Exemples : si un homme tombe malade et s’affaiblit avant soixante-dix ans, il comparaît devant un jury. Coupable, il est convaincu d’infamie et condamné selon les cas. Les maladies sont des crimes et des délits. On est puni sévèrement pour une maladie grave, tandis que l’affaiblissement de la vue ou de l’ouïe, quand on a plus de soixante-cinq ans, est passible d’une amende.
Par contre si un homme contrefait un chèque, vole avec effraction, ou met le feu à sa maison afin de toucher l’assurance, on le considère comme curable, il est soigné à l’hôpital.
Evidemment, s’il a des relations et s’il a voulu simplement augmenter sa fortune, comme c’est le cas de nos jours des banquiers escrocs et des bénéficiaires aux parachutes dorés, il fait savoir qu’il a été pris d’un violent accès d’immoralité. Les parents et connaissances lui rendent visite pleins de sollicitude, s’inquiètent de l’évolution de sa maladie, et offrent quelques gâteries du genre pralines et fruits hors saison.
Nous avons des cas de rémission judiciaire en Belgique qui loin d’affecter « la victime » l’a au contraire propulsée vers une nouvelle carrière, surtout en politique. C’est le cas de quelques fripons célèbres dont l’actualité n’est pas en reste.
Cette fable est une belle anticipation de ce que le XXme s. et le début du XXIme s. ont confirmé. Parallèlement, s’accomplissaient des progrès décisifs dans la négation du malheur et l’interdit de la mort.
Quelques célèbres voyous, du Zwin à Madoff, de Kenneth Lay d’Eron et les dirigeants d’Indymacbank à Freddie Mac et Fannie Mae émerveillent nos conquérants qui espèrent peaufiner les techniques et ne pas se faire prendre, comme le trader français Jérôme Kerviel !
════
__ACTIONS À MENER__.
[A] Relevez, s'il vous plaît, tous les actes qui, selon l'extrait, font considérer un homme comme curable et soigner à l'hôpital.
[B] Recopiez le passage de l'extrait qui commence par « Nous avons des » et se poursuit jusqu'à « de la mort. ».

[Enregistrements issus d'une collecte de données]
════
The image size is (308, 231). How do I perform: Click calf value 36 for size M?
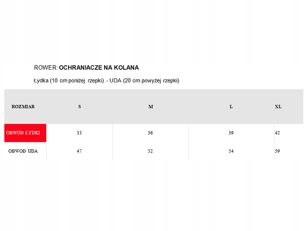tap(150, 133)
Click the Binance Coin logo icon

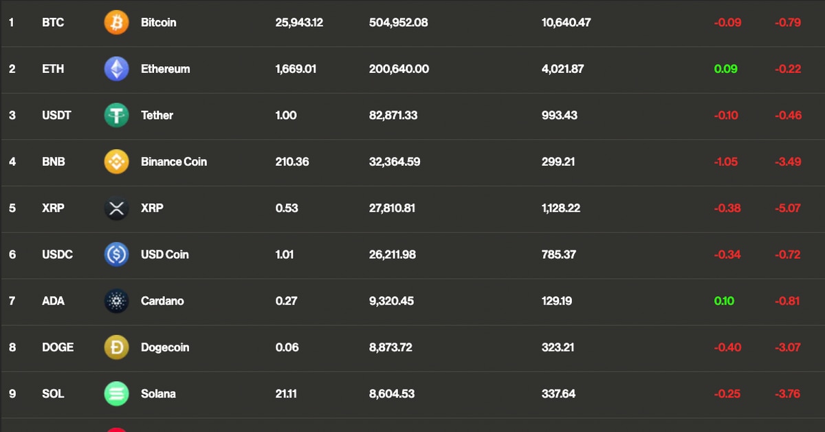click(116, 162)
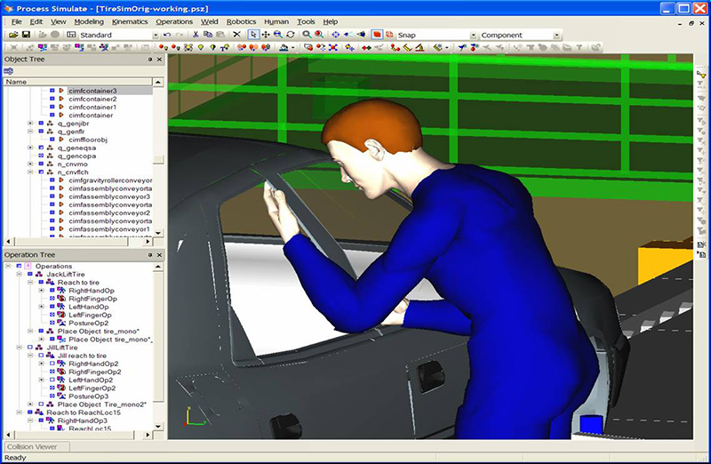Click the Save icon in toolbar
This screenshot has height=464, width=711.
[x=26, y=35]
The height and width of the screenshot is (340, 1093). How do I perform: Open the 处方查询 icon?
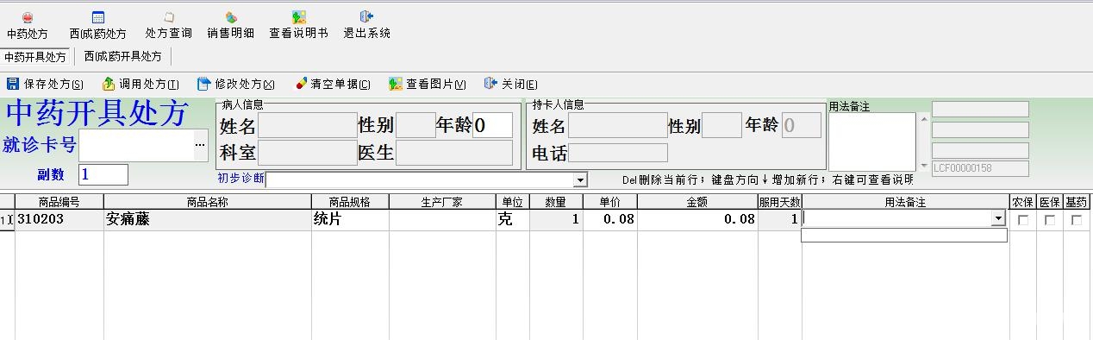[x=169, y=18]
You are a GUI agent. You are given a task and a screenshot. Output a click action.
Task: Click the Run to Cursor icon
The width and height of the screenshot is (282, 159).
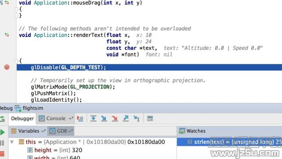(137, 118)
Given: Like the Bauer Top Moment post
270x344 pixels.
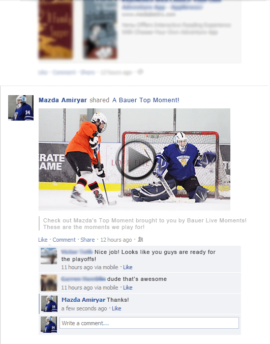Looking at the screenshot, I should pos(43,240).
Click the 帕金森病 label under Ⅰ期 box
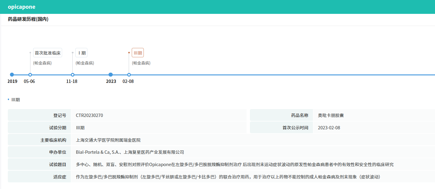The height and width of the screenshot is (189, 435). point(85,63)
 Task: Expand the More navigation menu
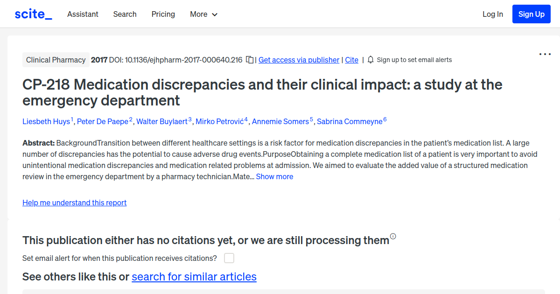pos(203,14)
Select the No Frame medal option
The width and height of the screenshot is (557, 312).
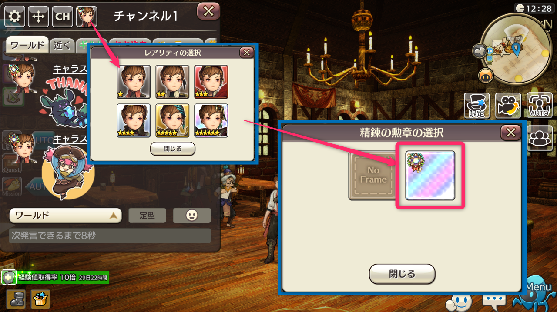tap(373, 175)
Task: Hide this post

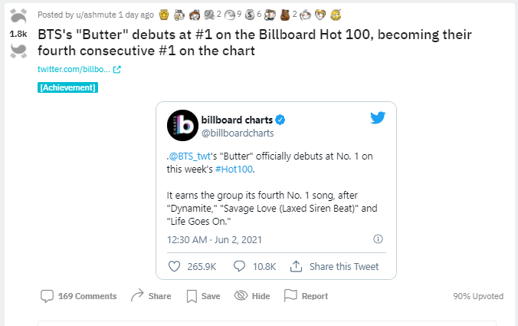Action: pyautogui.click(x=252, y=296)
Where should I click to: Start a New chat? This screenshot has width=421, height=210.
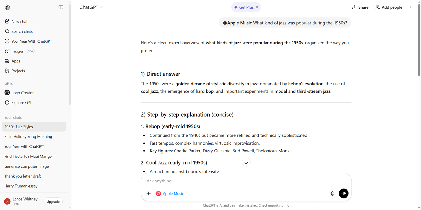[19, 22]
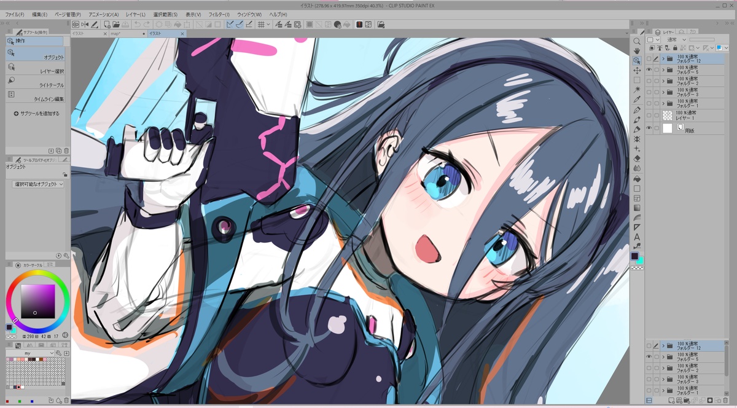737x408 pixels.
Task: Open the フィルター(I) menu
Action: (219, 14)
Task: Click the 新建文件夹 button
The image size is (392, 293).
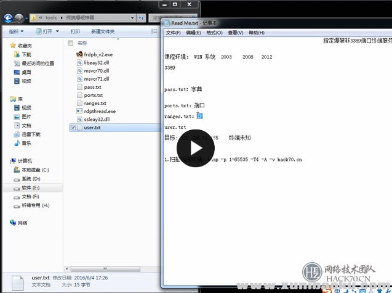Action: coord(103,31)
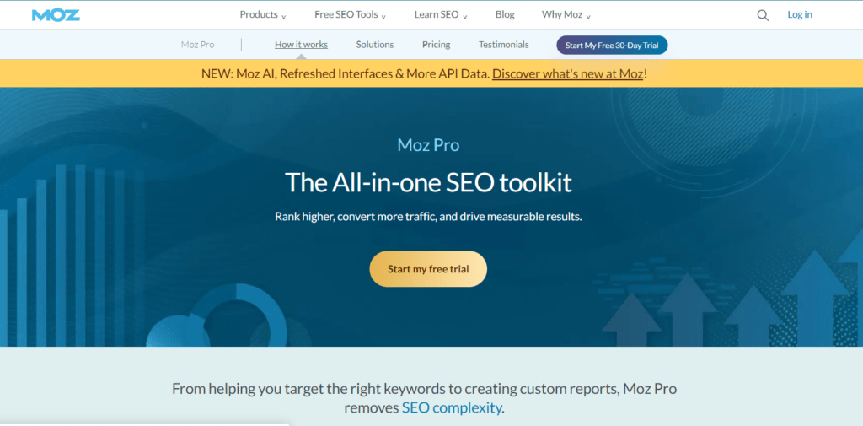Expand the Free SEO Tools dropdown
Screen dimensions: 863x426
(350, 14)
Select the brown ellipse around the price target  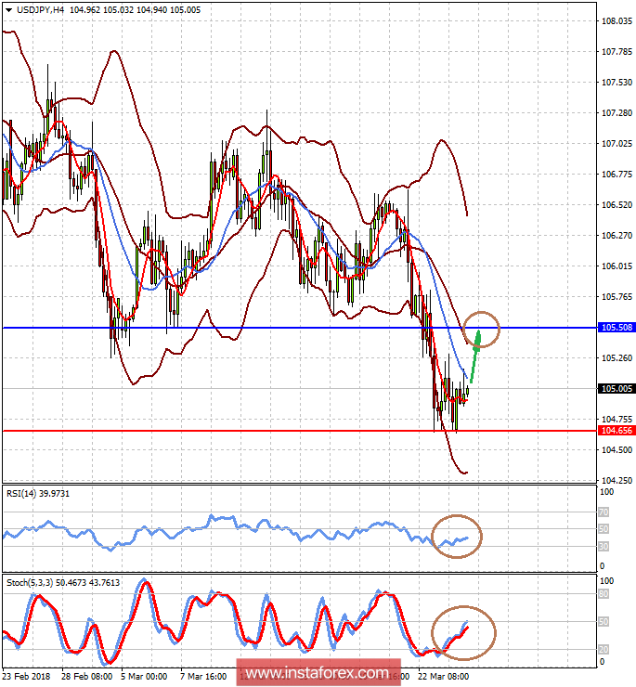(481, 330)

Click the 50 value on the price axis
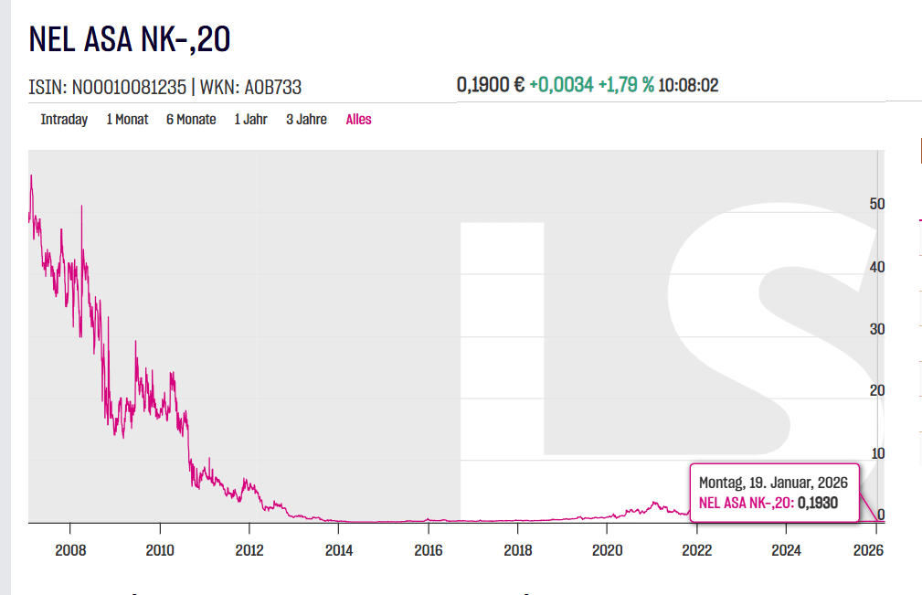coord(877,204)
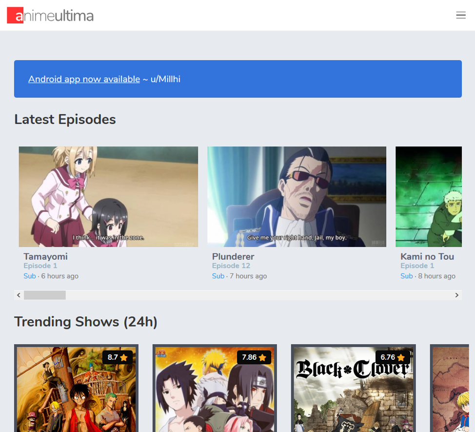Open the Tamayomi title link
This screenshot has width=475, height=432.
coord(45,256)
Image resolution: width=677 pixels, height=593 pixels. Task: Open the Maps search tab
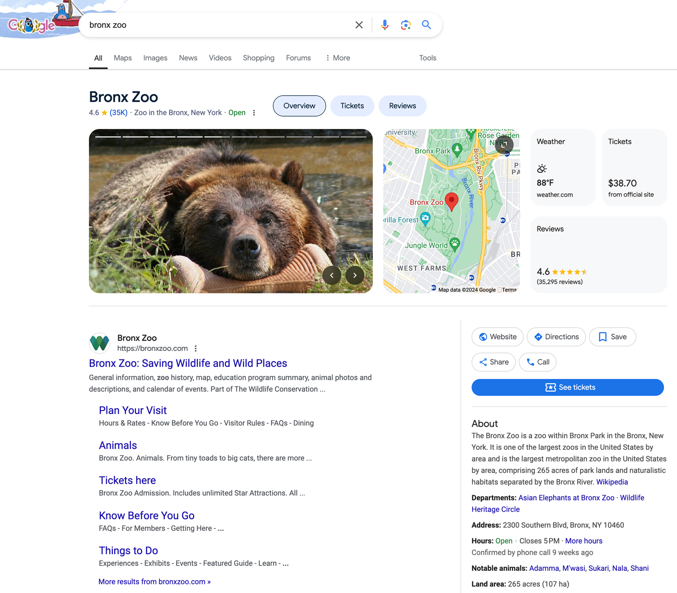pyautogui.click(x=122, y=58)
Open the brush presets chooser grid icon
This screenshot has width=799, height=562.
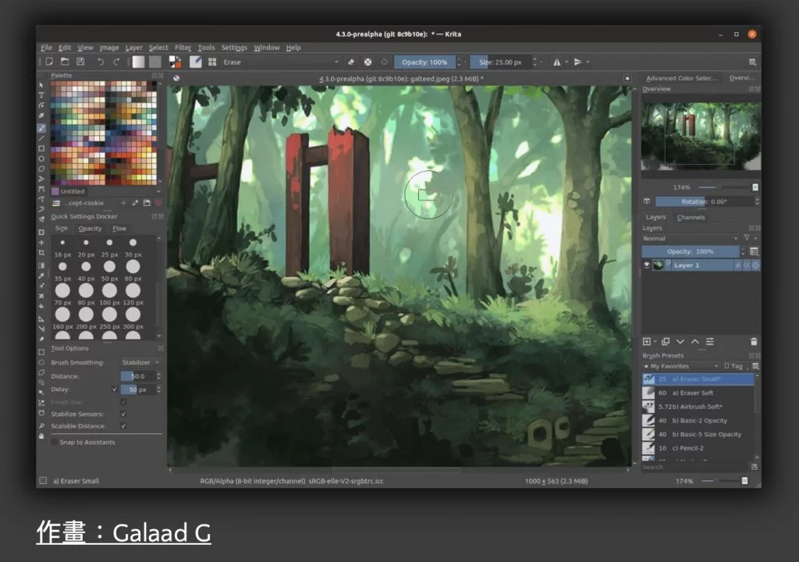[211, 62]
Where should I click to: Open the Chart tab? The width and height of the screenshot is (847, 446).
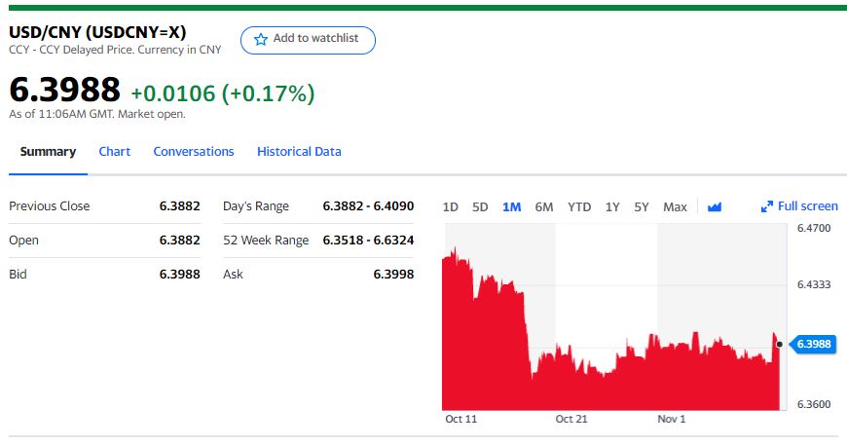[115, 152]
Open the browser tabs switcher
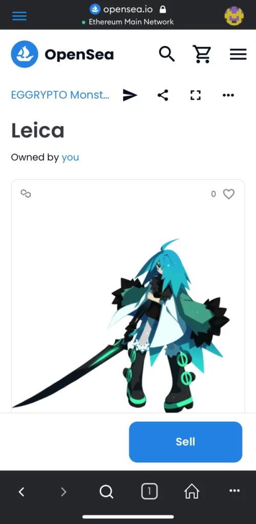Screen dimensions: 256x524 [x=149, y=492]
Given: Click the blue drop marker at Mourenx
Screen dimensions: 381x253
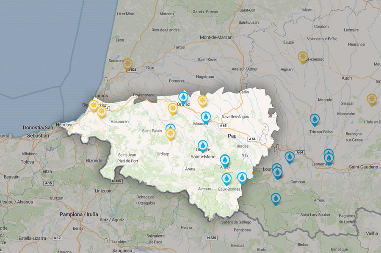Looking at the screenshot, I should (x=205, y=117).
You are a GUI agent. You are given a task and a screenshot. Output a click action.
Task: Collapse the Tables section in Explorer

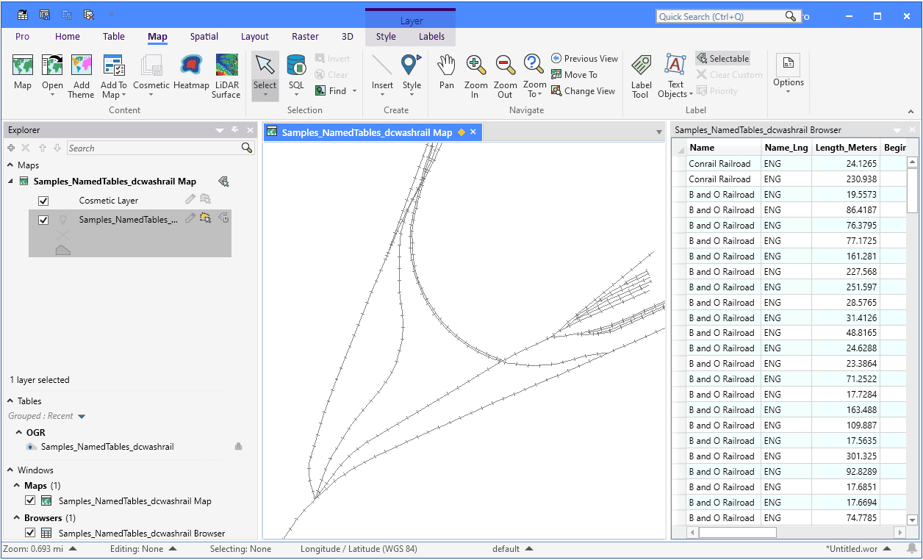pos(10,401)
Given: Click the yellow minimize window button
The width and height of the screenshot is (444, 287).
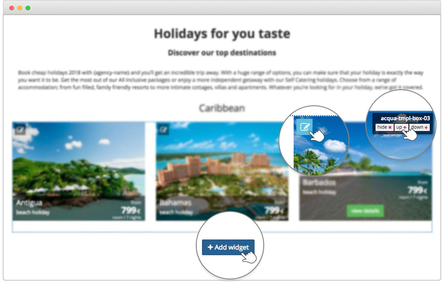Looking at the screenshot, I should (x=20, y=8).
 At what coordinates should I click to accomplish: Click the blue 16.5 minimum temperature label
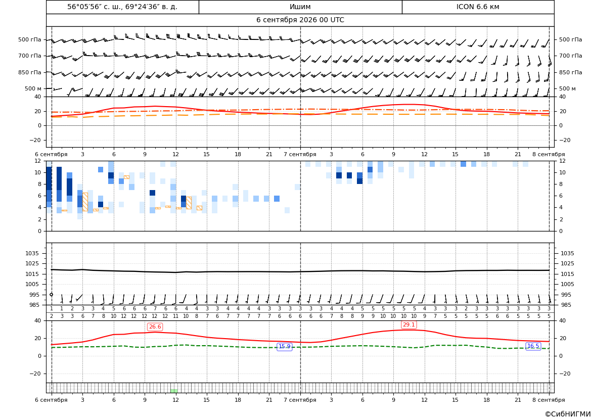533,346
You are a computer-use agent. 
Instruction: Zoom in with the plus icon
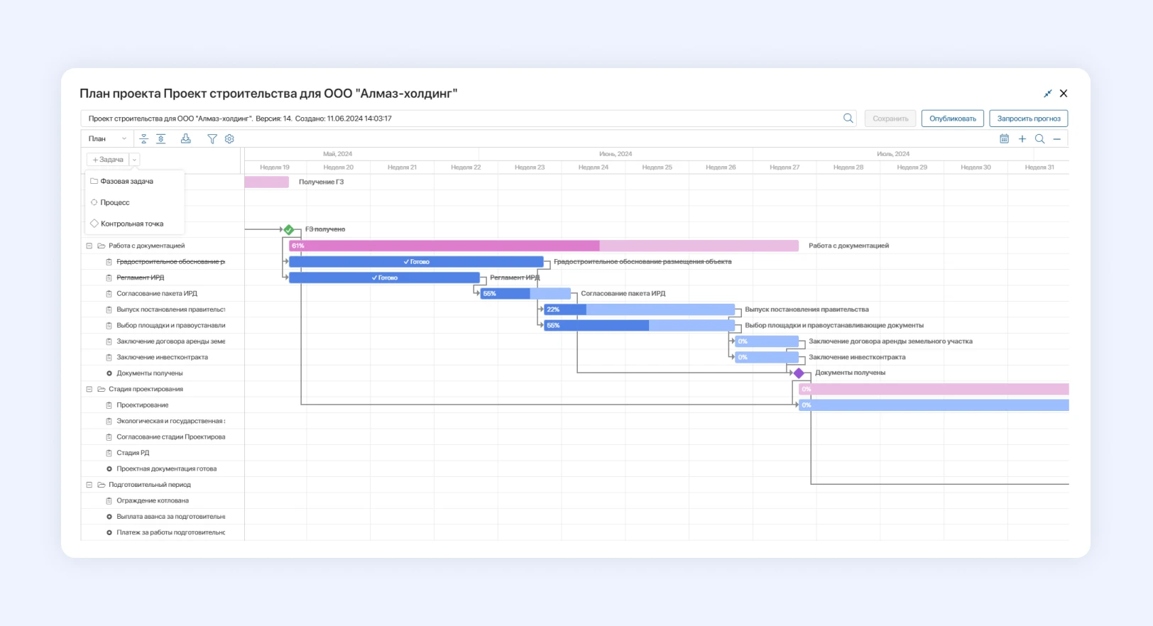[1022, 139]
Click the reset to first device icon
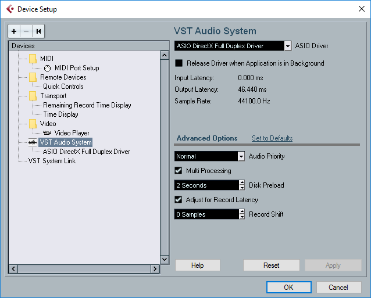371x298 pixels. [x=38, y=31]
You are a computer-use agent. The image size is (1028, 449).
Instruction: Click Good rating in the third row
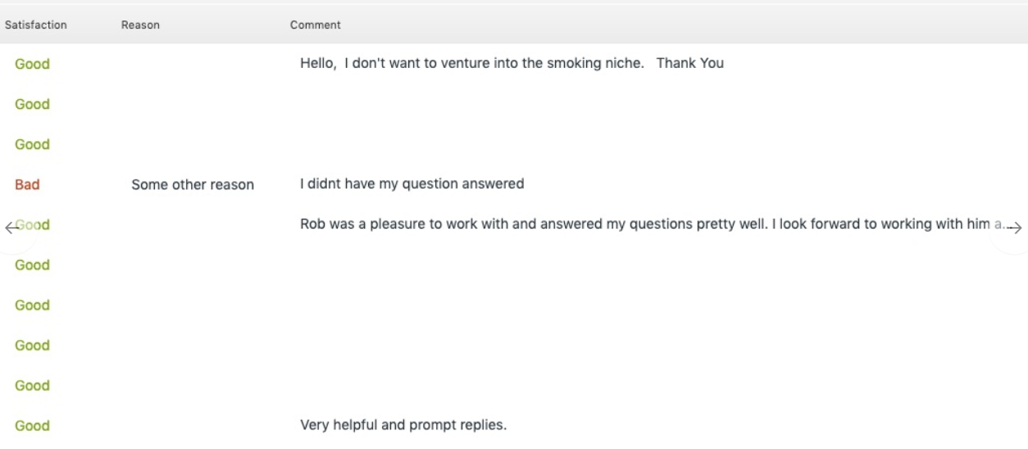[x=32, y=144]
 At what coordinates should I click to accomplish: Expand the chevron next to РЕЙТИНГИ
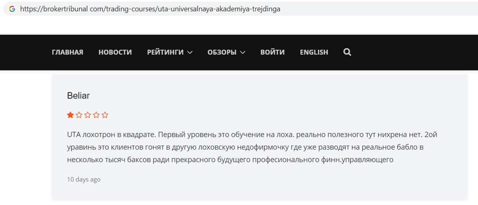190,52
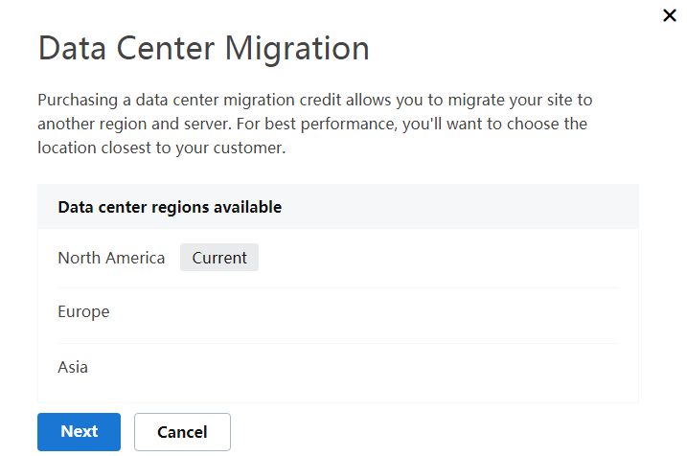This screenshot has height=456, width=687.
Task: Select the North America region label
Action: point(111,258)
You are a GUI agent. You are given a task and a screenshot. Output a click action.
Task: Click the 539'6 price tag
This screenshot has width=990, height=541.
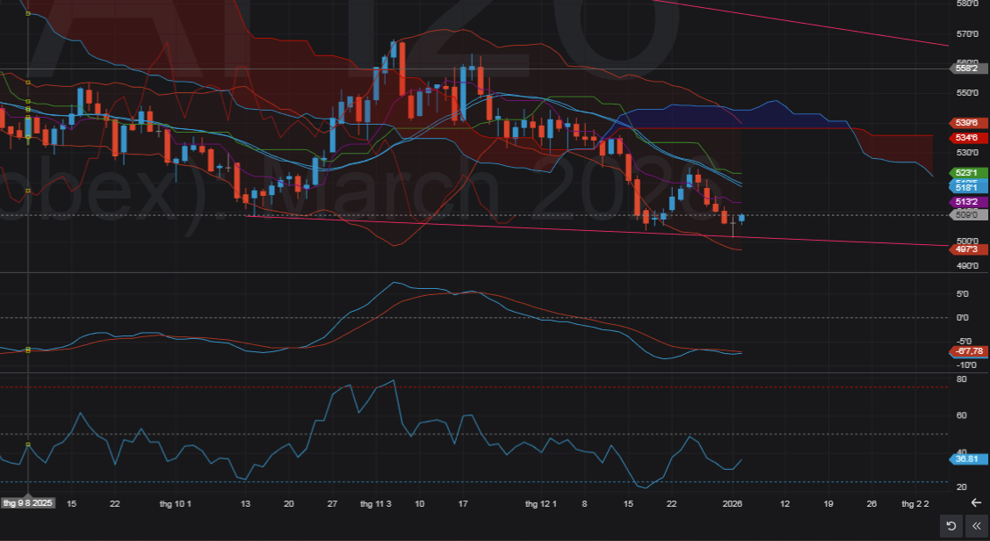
════
__RÉPONSES PAR TÂCHE__.
[A]
- contrefaire un chèque
- voler avec effraction
- mettre le feu à sa maison afin de toucher l'assurance

[B]
Nous avons des cas de rémission judiciaire en Belgique qui loin d’affecter « la victime » l’a au contraire propulsée vers une nouvelle carrière, surtout en politique. C’est le cas de quelques fripons célèbres dont l’actualité n’est pas en reste.
Cette fable est une belle anticipation de ce que le XXme s. et le début du XXIme s. ont confirmé. Parallèlement, s’accomplissaient des progrès décisifs dans la négation du malheur et l’interdit de la mort.